2) Patient #7's nursing care plan revealed under "Name of Care Plan" was Acute Pain. Under "Outcomes" was Pain Control. Under "Interventions" was incision site care. The intervention did not define what the site care consisted of. Review of the clinical record revealed Patient #7 received insulin, oral antihyperglycemics and Accuchek monitoring twice daily, was receiving anticoagulant medications and anti-embolic measures (thromboembolism-deterrent hose and sequential compression devices), and had an order for Oxygen to keep oxygen saturation levels above 97 percent. Review of the Nursing Notes authored by Registered Nurse (RN) #3 at 1131 on 04/29/13 revealed the following: "...Respiratory Dyspnea, Cough - non-productive, short of breath upon ambulation.

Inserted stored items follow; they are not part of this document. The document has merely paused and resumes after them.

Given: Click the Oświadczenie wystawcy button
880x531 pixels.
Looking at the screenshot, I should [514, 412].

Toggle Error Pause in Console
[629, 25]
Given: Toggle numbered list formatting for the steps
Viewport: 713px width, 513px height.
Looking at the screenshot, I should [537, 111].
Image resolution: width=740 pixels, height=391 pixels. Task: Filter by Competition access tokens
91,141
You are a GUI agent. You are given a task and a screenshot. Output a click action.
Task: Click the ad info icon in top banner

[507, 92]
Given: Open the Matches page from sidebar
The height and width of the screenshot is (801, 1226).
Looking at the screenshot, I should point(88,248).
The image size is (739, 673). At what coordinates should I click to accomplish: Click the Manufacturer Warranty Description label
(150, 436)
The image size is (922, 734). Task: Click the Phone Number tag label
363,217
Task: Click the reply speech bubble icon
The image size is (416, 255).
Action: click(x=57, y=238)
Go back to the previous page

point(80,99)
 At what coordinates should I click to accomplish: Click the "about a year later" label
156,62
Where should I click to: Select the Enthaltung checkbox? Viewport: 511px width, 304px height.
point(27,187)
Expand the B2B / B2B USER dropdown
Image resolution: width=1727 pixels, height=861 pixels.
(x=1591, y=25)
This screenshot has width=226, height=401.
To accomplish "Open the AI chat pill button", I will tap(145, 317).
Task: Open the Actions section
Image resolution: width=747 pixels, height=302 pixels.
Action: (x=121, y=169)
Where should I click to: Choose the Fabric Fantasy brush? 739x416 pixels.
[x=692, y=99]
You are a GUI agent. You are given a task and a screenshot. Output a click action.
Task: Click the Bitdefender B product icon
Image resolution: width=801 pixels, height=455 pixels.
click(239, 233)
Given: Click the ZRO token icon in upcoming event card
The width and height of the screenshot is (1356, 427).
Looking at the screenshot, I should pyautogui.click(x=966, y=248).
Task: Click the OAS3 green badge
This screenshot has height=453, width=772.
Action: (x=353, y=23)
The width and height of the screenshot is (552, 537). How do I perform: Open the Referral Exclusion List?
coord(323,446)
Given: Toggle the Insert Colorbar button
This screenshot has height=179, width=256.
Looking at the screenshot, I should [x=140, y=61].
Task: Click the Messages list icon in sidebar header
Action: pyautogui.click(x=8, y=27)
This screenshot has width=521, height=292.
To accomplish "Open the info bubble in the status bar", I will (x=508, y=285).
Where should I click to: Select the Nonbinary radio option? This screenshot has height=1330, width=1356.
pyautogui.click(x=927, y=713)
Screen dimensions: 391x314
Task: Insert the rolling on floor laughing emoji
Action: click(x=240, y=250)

Skin-extremities coccyx area two small pea size area open, bright red. Hematological Anticoagulant use..." None of the above was care planned.
E. During an interview with Registered Nurse #2 at 1135 on 05/24/13, she was asked how nurses knew what specific techniques or teaching had/was/would be utilized for patients. RN #2 stated it was passed word of mouth during report.
F. The above findings were verified by the CNO at 1210 on 05/24/13.

Based on clinical record review and interview, it was determined the facility failed to ensure the time of surgery was documented on the operative report for 12 of 12 (#5, #7, and #10-#19) surgical patients. The failed practice did not allow knowledge of which surgical procedure was performed in what order in the event of multiple surgeries in one day. Findings follow.

A. Review of clinical records revealed the time of surgery was not documented on the operative report for Surgical Patient #5, #7, and #10-#19.
B. Findings were confirmed by the Chief Nursing Officer at 1224 on 05/24/13.

Based on Emergency Room clinical record review, it was determined nine of nine clinical records had undated physician's orders and seven (#21,#22, #24-27, and #30) of nine (#20-22, #24-27, #29 and #30) had untimed physician's orders. Failure to date and time physician ' s orders did not allow an establishment of future actions, assessments or timeline of events. The failed practice affected nine of nine Emergency Room patients selected for review. Findings follow:

A. Review of Emergency Room clinical records revealed Patient #20-22, #24-27, #29 and #30 had undated physician's orders.
B. Review of Emergency Room clinical records revealed Patient #21,#22, #24-#27, and #30 had untimed physician's orders.
C. The above finding were verified by the Chief Nursing Officer at 1155 on 05/24/13.